Die Ursache für die Austrocknung liegt tief: In früheren Jahrhunderten wurden kilometerlange Entwässerungsgräben von Hand gegraben, um Torf als Brennstoff zu gewinnen. Zwar erwies sich der wirtschaftliche Erfolg als kurzlebig, doch die Spuren im Moorboden blieben – und wirken bis heute. Noch immer entwässern diese Gräben das Gebiet, obwohl viele fast ausgetrocknet erscheinen. Deshalb ist es heute umso wichtiger, den Naturraum nicht sich selbst zu überlassen, sondern gezielt einzugreifen: Mit sogenannten Grabensperren soll das rückgängig gemacht werden, was in der Vergangenheit durch menschliche Eingriffe aus dem Gleichgewicht geraten ist.

Das Projekt LIFE MooReKa

Hier setzt LIFE MooReKa an. Mit wissenschaftlicher Begleitung und viel Fingerspitzengefühl werden Methoden erprobt, um das Moor wieder mit Wasser zu versorgen. Noch sind keine Bagger im Einsatz, zunächst testen die Experten verschiedene Materialien – Holz, Kunststoff oder Stahl –, mit denen in Zukunft die Grabensperren errichtet werden sollen. Diese sollen helfen, das Wasser im Moor zu halten und so die Lebensbedingungen für Flora und Fauna zu verbessern.

„Es geht hier nicht um globale Klimarettung – das ist nicht unsere Dimension“, sagt Fischer. „Aber wir wollen diese kleine Fläche schützen, damit sie ihre Aufgabe weiter erfüllen kann: als Rückzugsraum, als Kohlenstoffspeicher und als Ort der Vielfalt.“

Das Projekt ist ein Gemeinschaftswerk – getragen von der Europäischen Union, dem Regierungspräsidium Karlsruhe, der Forstlichen Versuchs- und Forschungsanstalt Baden-Württemberg (FVA), ForstBW und dem Naturpark Schwarzwald Mitte/Nord. Eine zentrale Rolle spielt das Infozentrum Kaltenbronn, das wertvolle Bildungsarbeit leistet.

Denn die Moore auf dem Kaltenbronn sind in Gefahr – und das Bewusstsein für ihre Rettung lässt in der Bevölkerung noch zu wünschen übrig. Genau deshalb sind die Führungen des Infozentrums Kaltenbronn so wichtig: Moorguides zeigen Besuchergruppen das besondere Ökosystem, vermitteln Zusammenhänge und machen die Bedrohung sichtbar. Die Exkursionen sind mehr als ein Spaziergang – sie sind eine Reise in ein fragiles Ökosystem, das ohne menschliche Hilfe keine Zukunft hätte.
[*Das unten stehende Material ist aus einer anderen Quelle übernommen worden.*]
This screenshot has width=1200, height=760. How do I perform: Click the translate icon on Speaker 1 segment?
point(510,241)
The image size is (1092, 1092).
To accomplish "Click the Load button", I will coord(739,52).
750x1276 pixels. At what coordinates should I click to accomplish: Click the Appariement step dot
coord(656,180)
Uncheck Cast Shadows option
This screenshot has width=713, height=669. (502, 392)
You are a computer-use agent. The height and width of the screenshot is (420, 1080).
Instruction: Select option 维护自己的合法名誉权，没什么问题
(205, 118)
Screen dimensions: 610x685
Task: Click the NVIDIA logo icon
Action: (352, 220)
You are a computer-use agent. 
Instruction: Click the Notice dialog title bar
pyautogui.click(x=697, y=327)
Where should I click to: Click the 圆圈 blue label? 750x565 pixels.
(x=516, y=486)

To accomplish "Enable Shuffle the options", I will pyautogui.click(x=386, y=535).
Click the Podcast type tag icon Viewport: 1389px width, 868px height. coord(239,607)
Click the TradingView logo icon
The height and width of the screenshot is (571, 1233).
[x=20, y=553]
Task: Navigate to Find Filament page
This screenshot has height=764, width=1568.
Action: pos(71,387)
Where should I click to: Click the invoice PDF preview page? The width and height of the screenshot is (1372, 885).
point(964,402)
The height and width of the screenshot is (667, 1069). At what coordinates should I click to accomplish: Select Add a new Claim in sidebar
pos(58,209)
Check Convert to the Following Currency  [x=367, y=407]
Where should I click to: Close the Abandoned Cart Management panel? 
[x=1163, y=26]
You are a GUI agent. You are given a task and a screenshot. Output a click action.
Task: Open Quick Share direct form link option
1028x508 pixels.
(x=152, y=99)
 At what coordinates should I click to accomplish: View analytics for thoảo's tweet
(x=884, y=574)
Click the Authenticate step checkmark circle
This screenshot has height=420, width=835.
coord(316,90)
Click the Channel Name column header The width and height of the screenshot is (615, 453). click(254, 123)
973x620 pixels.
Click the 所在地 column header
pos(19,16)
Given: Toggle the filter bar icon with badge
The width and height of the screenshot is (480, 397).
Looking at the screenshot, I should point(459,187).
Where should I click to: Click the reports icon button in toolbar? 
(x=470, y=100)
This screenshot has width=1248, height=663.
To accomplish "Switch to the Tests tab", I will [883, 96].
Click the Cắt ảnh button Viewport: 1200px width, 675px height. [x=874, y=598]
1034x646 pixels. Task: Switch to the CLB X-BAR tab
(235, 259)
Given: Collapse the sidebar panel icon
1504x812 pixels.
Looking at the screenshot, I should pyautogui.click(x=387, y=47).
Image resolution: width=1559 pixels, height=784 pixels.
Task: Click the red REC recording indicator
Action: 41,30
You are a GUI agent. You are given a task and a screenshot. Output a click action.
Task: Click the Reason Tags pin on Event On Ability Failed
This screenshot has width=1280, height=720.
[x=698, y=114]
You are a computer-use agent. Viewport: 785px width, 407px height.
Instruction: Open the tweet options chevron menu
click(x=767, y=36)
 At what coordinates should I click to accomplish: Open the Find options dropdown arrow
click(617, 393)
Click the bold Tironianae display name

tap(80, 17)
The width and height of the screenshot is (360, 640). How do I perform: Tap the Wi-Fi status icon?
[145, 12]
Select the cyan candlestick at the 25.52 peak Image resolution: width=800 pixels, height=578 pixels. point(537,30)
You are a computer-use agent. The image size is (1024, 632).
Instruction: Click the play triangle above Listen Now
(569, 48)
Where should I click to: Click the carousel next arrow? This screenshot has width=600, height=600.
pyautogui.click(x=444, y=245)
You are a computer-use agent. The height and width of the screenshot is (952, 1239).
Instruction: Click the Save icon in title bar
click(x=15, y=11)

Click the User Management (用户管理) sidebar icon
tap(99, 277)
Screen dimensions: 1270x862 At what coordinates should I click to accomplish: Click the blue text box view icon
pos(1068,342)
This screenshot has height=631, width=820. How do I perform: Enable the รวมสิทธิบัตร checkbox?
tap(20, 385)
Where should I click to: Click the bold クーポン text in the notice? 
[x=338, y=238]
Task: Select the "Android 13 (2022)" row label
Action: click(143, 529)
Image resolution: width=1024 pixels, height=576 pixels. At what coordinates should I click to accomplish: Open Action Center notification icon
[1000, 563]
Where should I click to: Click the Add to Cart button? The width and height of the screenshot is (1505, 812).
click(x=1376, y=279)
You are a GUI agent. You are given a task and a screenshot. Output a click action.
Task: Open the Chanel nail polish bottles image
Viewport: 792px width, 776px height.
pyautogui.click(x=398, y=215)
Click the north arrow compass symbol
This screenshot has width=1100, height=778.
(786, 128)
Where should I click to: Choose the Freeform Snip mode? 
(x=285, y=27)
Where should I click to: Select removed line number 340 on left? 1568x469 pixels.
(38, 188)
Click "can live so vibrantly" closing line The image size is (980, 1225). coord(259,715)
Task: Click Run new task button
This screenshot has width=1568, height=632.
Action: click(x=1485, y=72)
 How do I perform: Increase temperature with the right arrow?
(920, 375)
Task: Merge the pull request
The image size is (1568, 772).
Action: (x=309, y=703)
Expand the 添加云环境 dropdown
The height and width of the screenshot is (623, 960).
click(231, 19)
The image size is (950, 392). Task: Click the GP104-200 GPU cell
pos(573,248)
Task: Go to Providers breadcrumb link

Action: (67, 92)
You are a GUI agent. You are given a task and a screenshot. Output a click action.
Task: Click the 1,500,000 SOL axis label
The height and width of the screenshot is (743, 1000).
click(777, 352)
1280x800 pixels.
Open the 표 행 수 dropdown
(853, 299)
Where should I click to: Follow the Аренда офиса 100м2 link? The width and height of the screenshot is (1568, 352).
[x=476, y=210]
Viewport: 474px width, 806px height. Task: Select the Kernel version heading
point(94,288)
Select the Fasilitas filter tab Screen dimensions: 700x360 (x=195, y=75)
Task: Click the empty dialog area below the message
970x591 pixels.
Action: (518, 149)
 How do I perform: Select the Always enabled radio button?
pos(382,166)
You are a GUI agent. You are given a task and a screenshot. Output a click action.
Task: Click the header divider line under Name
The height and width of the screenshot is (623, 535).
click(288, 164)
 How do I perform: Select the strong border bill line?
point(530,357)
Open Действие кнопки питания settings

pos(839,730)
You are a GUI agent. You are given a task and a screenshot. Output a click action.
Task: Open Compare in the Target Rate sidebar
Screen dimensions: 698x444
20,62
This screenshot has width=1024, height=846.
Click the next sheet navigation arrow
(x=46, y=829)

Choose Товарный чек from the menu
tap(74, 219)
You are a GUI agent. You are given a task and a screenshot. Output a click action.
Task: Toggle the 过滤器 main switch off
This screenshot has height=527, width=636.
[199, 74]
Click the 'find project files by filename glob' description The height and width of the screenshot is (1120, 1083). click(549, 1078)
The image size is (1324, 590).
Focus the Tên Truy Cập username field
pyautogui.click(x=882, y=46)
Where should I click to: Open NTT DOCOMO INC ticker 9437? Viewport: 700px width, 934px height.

Nimm nichts mit als deine Eindrücke und lasse nichts zurück als deine Fußspuren“, lautet ein Leitsatz, den Fischer ihren Gruppen mit auf den Weg gibt. Und doch weiß sie aus Erfahrung: „Manchmal habe ich das Gefühl, dass das Bewusstsein in der Bevölkerung noch wachsen muss.“

Wer aber das Moor mit eigenen Augen sieht, seine Geschichte kennt und seine Stille erlebt, versteht schnell: Hier wird nicht nur Natur bewahrt – hier wird Zukunft gestaltet.